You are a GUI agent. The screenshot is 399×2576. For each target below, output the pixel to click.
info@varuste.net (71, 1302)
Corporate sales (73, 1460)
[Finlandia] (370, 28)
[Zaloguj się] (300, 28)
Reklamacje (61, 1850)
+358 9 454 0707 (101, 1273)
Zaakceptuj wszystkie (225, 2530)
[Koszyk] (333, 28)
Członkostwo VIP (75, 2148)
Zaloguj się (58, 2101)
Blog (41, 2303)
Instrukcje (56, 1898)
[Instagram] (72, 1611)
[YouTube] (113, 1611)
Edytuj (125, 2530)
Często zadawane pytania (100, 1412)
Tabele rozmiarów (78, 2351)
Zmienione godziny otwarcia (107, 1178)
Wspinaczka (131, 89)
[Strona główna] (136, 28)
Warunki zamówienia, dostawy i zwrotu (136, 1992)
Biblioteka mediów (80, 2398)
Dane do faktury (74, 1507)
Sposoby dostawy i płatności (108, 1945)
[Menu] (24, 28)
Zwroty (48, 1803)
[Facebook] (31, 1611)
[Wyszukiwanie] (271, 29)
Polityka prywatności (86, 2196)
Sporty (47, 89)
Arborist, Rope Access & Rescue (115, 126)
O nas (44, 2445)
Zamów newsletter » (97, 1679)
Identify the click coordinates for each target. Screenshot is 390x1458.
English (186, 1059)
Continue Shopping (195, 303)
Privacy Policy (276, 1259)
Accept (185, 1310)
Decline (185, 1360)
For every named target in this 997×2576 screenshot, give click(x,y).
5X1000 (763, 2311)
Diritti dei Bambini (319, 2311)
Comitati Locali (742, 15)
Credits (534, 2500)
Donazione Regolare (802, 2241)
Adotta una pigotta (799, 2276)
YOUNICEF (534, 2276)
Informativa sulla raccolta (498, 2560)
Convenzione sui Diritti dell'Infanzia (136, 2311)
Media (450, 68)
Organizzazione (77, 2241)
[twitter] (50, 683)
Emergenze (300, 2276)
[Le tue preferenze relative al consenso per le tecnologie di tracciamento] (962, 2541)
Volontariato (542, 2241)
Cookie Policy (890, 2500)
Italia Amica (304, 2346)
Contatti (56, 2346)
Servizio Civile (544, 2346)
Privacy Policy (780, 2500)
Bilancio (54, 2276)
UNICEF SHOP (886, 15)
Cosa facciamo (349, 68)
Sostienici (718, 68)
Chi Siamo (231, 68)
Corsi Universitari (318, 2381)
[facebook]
----------
◆ WHAT THIS TASK INVOLVES ◆
Transcribe the listing from start to finish, exactly as given.

◆ YOUR RESPONSE ◆
You are a GUI agent. The screenshot is 399×2576. For each target below, output the pixel to click.
info@varuste.net (71, 1302)
Corporate sales (73, 1460)
[Finlandia] (370, 28)
[Zaloguj się] (300, 28)
Reklamacje (61, 1850)
+358 9 454 0707 (101, 1273)
Zaakceptuj wszystkie (225, 2530)
[Koszyk] (333, 28)
Członkostwo VIP (75, 2148)
Zaloguj się (58, 2101)
Blog (41, 2303)
Instrukcje (56, 1898)
[Instagram] (72, 1611)
[YouTube] (113, 1611)
Edytuj (125, 2530)
Często zadawane pytania (100, 1412)
Tabele rozmiarów (78, 2351)
Zmienione godziny otwarcia (107, 1178)
Wspinaczka (131, 89)
[Strona główna] (136, 28)
Warunki zamówienia, dostawy i zwrotu (136, 1992)
Biblioteka mediów (80, 2398)
Dane do faktury (74, 1507)
Sposoby dostawy i płatności (108, 1945)
[Menu] (24, 28)
Zwroty (48, 1803)
[Facebook] (31, 1611)
[Wyszukiwanie] (271, 29)
Polityka prywatności (86, 2196)
Sporty (47, 89)
Arborist, Rope Access & Rescue (115, 126)
O nas (44, 2445)
Zamów newsletter » (97, 1679)
Identify the click coordinates for each target. Screenshot is 390x1458.
English (186, 1059)
Continue Shopping (195, 303)
Privacy Policy (276, 1259)
Accept (185, 1310)
Decline (185, 1360)
For every named target in this 997×2576 screenshot, give click(x,y).
5X1000 (763, 2311)
Diritti dei Bambini (319, 2311)
Comitati Locali (742, 15)
Credits (534, 2500)
Donazione Regolare (802, 2241)
Adotta una pigotta (799, 2276)
YOUNICEF (534, 2276)
Informativa sulla raccolta (498, 2560)
Convenzione sui Diritti dell'Infanzia (136, 2311)
Media (450, 68)
Organizzazione (77, 2241)
[twitter] (50, 683)
Emergenze (300, 2276)
[Le tue preferenze relative al consenso per le tecnologie di tracciamento] (962, 2541)
Volontariato (542, 2241)
Cookie Policy (890, 2500)
Italia Amica (304, 2346)
Contatti (56, 2346)
Servizio Civile (544, 2346)
Privacy Policy (780, 2500)
Bilancio (54, 2276)
UNICEF SHOP (886, 15)
Cosa facciamo (349, 68)
Sostienici (718, 68)
Chi Siamo (231, 68)
Corsi Universitari (318, 2381)
[facebook]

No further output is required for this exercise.